The International Consortium of Investigative Journalists spent more than a year structuring, researching and analyzing the more than 11.9 million records in the Pandora Papers leak. The task involved three main elements: journalists, technology and time.

This new investigation on the most famous tax havens in the world. A journalistic collaboration of unprecedented scope, which brought together 617 journalists and allowed the identification of more than 29,000 beneficiaries of offshore companies.

A gesture, even the most insignificant, can sometimes make a name enter the collective memory. Pandora, for example, owes her notoriety to the simple fact of having opened a box, letting all the evils of the earth escape in the process. In 2021, history repeats itself. A new “box” has just been opened. And it is likely to cause some upheaval.

The investigation is based on a leak of confidential records of 14 offshore service providers that give professional services to wealthy individuals and corporations seeking to incorporate shell companies, trusts, foundations and other entities in low- or no-tax jurisdictions. The entities enable owners to conceal their identities from the public and sometimes from regulators. Often, the providers help them open bank accounts in countries with light financial regulation.
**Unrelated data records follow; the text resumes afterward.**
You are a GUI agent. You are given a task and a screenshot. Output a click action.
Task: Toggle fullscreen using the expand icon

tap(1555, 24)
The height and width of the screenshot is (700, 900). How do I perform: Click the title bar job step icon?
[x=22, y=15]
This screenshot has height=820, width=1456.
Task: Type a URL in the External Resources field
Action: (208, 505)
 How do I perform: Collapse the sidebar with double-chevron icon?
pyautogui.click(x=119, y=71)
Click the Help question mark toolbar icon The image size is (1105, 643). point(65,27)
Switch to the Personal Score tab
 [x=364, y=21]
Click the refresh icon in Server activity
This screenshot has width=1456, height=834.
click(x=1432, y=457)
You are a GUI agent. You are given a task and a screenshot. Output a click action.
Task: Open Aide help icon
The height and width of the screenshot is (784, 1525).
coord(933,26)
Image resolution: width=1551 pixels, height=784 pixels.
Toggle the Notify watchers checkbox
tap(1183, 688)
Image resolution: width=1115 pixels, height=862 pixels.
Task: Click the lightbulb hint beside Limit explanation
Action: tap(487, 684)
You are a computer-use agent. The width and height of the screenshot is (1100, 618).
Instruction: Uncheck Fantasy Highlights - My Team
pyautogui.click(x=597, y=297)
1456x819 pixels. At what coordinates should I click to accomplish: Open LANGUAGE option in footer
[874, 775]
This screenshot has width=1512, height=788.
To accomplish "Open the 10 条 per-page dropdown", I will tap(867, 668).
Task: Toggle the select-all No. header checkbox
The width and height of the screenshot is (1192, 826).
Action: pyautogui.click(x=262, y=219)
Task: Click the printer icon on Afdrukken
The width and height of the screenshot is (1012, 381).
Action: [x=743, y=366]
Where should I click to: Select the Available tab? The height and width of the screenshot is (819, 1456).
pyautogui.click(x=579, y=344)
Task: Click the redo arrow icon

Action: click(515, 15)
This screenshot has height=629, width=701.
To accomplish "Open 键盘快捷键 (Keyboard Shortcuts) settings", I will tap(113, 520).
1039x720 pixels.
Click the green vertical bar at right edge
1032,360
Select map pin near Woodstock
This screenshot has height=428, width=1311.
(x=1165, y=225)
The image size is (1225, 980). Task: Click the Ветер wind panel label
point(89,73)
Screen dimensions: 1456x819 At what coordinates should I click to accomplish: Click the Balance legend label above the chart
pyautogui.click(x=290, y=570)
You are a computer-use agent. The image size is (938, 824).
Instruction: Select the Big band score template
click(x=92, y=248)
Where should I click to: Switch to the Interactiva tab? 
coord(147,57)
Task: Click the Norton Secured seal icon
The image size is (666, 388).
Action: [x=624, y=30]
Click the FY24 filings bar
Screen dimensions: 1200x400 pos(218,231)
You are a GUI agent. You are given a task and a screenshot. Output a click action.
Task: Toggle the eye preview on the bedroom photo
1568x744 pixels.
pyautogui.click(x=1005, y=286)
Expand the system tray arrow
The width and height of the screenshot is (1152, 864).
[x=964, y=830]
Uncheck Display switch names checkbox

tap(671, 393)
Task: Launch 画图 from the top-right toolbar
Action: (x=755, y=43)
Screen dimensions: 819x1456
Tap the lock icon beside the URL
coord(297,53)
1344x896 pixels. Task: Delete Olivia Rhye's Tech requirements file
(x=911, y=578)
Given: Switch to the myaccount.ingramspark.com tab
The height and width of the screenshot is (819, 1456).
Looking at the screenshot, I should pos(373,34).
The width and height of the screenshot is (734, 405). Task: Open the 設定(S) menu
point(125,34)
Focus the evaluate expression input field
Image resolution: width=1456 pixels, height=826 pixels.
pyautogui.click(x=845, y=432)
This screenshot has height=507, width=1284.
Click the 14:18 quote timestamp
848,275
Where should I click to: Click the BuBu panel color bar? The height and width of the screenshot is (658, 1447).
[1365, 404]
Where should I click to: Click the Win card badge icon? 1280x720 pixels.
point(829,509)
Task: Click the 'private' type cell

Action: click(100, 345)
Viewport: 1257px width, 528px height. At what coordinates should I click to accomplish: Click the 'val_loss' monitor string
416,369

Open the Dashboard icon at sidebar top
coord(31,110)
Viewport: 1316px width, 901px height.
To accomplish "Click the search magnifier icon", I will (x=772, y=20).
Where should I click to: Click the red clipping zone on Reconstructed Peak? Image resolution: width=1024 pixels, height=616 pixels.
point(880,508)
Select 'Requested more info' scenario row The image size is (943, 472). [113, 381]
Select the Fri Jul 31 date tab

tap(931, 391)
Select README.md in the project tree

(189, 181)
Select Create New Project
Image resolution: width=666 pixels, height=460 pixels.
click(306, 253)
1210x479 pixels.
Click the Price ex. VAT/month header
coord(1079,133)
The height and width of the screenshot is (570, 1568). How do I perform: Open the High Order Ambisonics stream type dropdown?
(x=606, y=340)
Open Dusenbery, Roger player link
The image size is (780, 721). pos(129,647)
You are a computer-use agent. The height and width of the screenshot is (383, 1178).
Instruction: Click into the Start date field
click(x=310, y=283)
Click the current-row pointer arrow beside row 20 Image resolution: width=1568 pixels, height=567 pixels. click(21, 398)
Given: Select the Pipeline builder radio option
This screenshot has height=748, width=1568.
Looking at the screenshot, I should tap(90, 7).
The records include an unprecedented amount of information on so-called beneficial owners of entities registered in the British Virgin Islands, Seychelles, Hong Kong, Belize, Panama, South Dakota and other secrecy jurisdictions. They also contain information on the shareholders, directors and officers. In addition to the rich, the famous and the infamous, those exposed by the leak include people who don’t represent a public interest and who don’t appear in our reporting, such as small business owners, doctors and other, usually affluent, individuals away from the public spotlight.